It’s festival season in Northern Maryland, and one of the events we regularly attend is the Bel Air Festival of the Arts. We have our favorite vendors we visit every year, but it’s always fun when we run across someone and something new. You never know what you’ll find, including...3D printing?

As we walked the tent-lined aisles, browsing fine art watercolors and artisan jewelry, I saw a booth that almost looked like it didn’t belong. It was filled with colorful molded objects and what looked suspiciously like a 3D printer. Sure enough, the company is called 3D Connected Printing out of Chevy Chase, Md. (just north of Washington, D.C.).  The booth was filled mostly with holiday objects, both lit and unlit, much as you might find in a Hallmark store. But unlike Hallmark, they’d printed the objects themselves.

This is not a typical print shop. It’s a loose collection of committed enthusiasts selling via Etsy and at local venues and targeting the “prosumer” market. It has eight business-level 3D printers and a team of 12, including 3D modelers and designers.

For consumer sales, their presence made sense. But for business? Then I thought, why not? It reminded me of when commercial printers attend marketing conferences and trade shows. Instead of waiting for the customers to come to you, go to where the customers are. Participating in their events, make yourself present and available (even consider speaking or presenting), so that they are inspired to contact you. Go to local business and Chamber of Commerce events. I still wonder why this is not something printers regularly do.
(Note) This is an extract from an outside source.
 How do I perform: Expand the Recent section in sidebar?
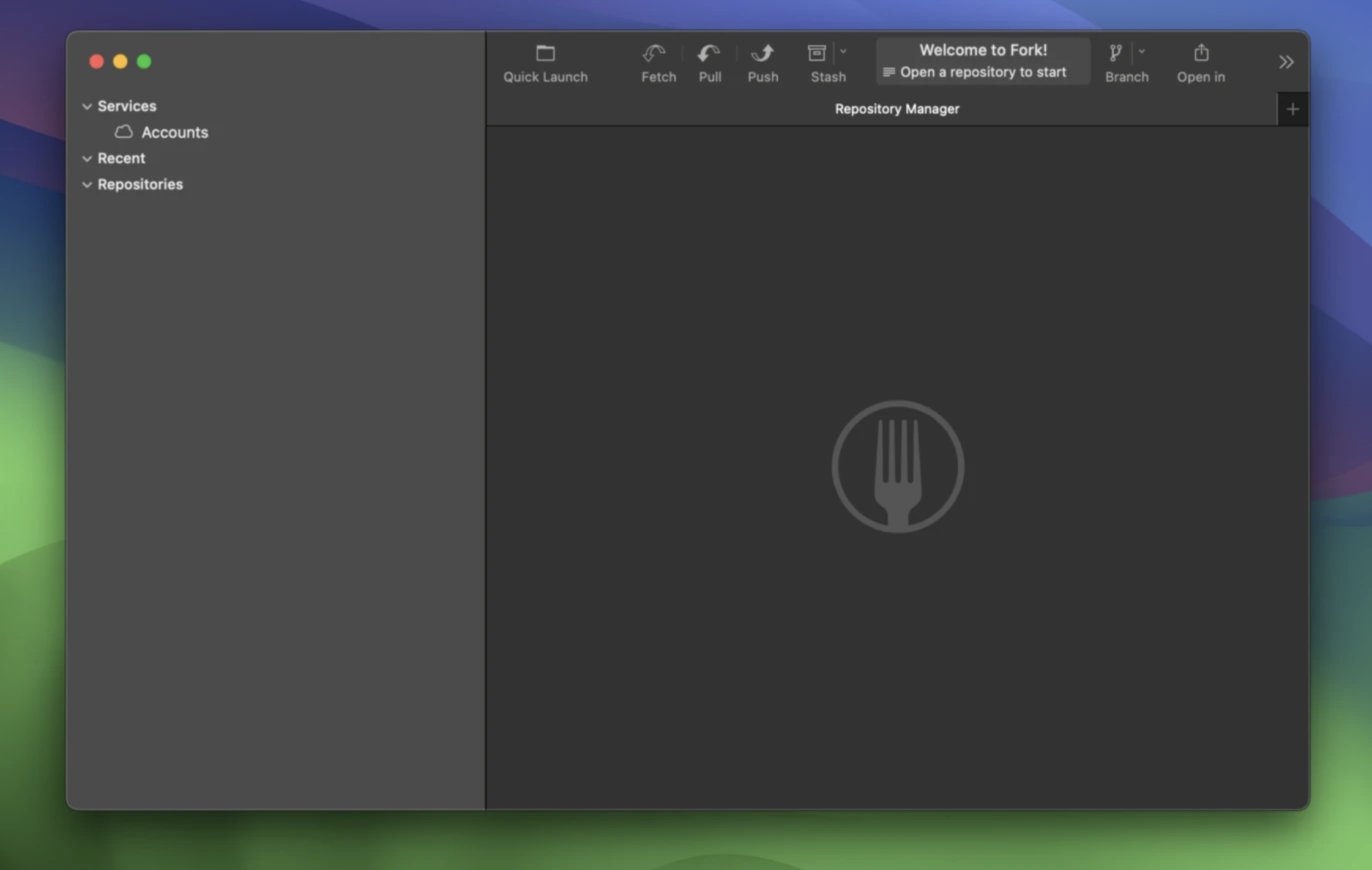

At PRINT 19, the aisles are lined with vendors that supply tools for every aspect of a printer’s business administration, workflow, and production. Why would we not expect to see the same from printers at marketing conferences? Here are samples of high-speed inkjet. Aren’t these dimensional pieces fun? Touch this piece with our latest specialty coating. Yet, the printer at a marketing show or conference remains the exception rather than the rule.

Ever wonder why this is? “Taking it to the people” works for Big Pharma, with mainstream media ads, complete with disclaimers. It works for politicians, although unfortunately, without the disclaimers. Why not printers? Isn’t that what printers tell their customers when it comes to multichannel marketing? “Put your marketing where the eyeballs are”? Call me crazy, but it seems to me that the same rule applies.  

That’s why it was so interesting to me to see a 3D printer at an art fair. Yes, 3D Connected Printing has an Etsy shop, but they do custom design and printing for businesses, too. What better venue than to display at a high-traffic event that draws people from all over the region? Not just regular people, but business owners. Marketing specialists. Architects. Artists. I would have to hope that the owners of the business anticipated this and had samples of business projects—jewelry prototypes, perhaps, 3D architectural renderings, or any of the types of jobs they might like to receive from the business community. I didn’t get inside the booth (it was busy), but I can hope.

Whether or not this shop had items that targeted the business community, the presence of their booth sparked some interesting questions, and I’d love to hear your thoughts. Have you considered non-traditional marketing venues? If so, what?